■ **TASK STATEMENT**: Only one span of the listing below should come back. It runs from the line with "Click info icon" through the line with "The width and", and each of its lines must be reproduced exactly.

(Beginning of RECORDS FOR THIS TASK)

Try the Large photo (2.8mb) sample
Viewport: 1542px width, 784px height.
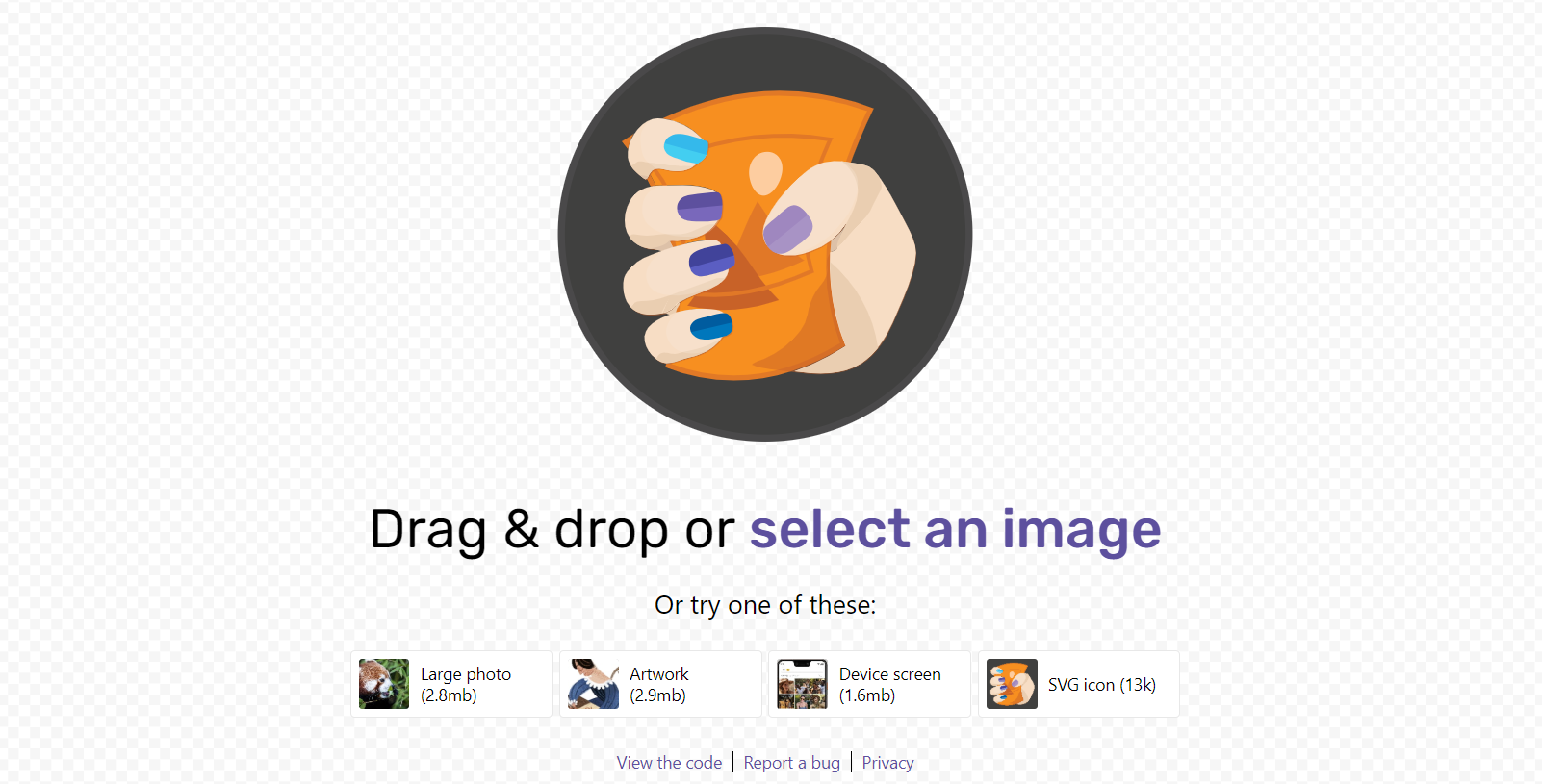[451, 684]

(End of RECORDS FOR THIS TASK)
(Beginning of RECORDS FOR THIS TASK)

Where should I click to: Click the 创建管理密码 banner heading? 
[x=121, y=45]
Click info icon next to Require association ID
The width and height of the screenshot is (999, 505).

(End of RECORDS FOR THIS TASK)

■ **TASK RESPONSE**:
Click info icon next to Require association ID
The width and height of the screenshot is (999, 505).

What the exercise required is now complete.